Now that I'm home alone, I'm finally catching up with friends, getting together with college. Looking for a job, there is no way can take care of mom and go to work, go to college, and see friends. I've had people tell me to get home healthcare, that's only for a few hours! What am I going to do, for the other hours that they aren't there. She's in there for physical therapy, but emotionaly, I don't know if I can keep living with mom. She needs and wants attention 24/7 from me. Ya sure, she's doing physical therapy now, becuase she has people at the nursing home, making her do it! When we had home healthcare at home for physical therapy, she didn't do it.

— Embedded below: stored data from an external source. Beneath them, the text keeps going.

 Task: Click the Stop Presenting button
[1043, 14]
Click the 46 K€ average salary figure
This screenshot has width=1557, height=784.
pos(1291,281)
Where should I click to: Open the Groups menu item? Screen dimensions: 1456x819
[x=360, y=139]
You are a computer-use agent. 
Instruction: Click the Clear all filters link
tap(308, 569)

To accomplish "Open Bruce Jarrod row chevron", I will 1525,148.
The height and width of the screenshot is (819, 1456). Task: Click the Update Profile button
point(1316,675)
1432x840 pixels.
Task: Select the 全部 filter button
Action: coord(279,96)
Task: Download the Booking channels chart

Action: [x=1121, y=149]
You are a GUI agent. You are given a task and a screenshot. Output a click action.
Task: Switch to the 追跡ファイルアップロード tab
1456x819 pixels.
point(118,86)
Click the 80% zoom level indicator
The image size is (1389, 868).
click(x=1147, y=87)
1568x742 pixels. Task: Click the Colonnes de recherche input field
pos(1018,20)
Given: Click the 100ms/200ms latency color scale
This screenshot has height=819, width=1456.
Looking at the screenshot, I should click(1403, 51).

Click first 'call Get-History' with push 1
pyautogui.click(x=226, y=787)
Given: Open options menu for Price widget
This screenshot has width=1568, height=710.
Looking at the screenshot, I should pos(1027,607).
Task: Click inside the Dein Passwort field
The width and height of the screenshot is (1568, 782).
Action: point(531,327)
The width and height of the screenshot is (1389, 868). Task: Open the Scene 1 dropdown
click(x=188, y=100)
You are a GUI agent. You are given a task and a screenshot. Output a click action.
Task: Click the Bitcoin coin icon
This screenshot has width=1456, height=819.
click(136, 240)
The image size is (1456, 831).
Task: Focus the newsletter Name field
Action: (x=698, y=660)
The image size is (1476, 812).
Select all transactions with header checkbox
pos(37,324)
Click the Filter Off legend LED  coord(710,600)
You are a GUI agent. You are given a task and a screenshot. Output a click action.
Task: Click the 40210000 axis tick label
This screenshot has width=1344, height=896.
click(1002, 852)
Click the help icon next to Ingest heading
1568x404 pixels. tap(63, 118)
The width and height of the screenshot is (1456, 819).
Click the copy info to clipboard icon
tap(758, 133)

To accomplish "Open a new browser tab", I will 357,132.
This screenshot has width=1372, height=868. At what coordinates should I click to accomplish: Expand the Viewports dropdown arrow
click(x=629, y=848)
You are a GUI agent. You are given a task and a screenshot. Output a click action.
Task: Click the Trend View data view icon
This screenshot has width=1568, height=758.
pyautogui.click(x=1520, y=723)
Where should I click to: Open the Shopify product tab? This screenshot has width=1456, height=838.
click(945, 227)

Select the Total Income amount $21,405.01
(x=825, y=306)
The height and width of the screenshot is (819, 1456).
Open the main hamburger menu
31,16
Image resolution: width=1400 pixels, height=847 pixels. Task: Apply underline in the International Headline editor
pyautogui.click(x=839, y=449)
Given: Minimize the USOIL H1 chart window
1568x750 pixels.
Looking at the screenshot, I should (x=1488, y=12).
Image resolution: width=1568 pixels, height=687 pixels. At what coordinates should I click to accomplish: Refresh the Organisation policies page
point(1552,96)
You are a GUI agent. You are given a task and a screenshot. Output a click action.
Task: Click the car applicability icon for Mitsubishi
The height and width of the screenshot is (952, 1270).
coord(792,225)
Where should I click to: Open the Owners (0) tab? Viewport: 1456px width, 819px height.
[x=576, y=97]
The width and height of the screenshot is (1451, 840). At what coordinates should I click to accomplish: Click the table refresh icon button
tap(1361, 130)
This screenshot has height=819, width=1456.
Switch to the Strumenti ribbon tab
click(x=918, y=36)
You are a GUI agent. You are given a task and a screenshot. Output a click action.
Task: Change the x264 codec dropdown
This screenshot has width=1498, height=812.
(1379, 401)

I'm trying to give her space. I need space from her too, I can't even be with her for more then a few hours! Because my damm anxiety spikes up. Don't get me started on being an only child. Had one family friend tell me to get help for mom at home, that she took care of me, that I shoud take care of her. I honestly don't know if I can keep being her caregiver. I'll always be her daughter, but being a caregiver is a choice. Honestly, it's partly on her, she shouldn't have relied on me THIS much, to literally take care of her forever. She should have looked at other relatives, friends, to help out, companies that could have offered help. Then if I did complain, she would throw it in my face that she's leaving everything to me, house, car, all her money. I'm just done, I don't want any of it . Then how she will tell me to go out and have friends, date, have a life, but then wants me with her all the time, me taking her to the doctors, the store, eating out everyday. Now that I'm trying to reach out to family friends, it seems they don't want to hear it. I had to start going to support groups and go on meds for my anxiety and depression. Otherwise, I was going to completely lose it. I'm only now talking to and catching up with friends, because I'm not busy with mom 24.7 I'm at a point were it's almost like I'm choosing between my life and hers. I'm almost 30, she's 80! I've taken care of her since I was 19. One high school friend told me if I take her home I'll be right back at sqaure one, and she might live a long time to where I won't have my own life till I'm 40-50. That's most of my own life gone! I thought I was helping my mom by caring for her, but now a part of me wishes that I didn't because now I'm playing catch up with my life . No one can take care of someone 24/7, go to work, school and have there own life. I'm hitting my breaking point with my mom.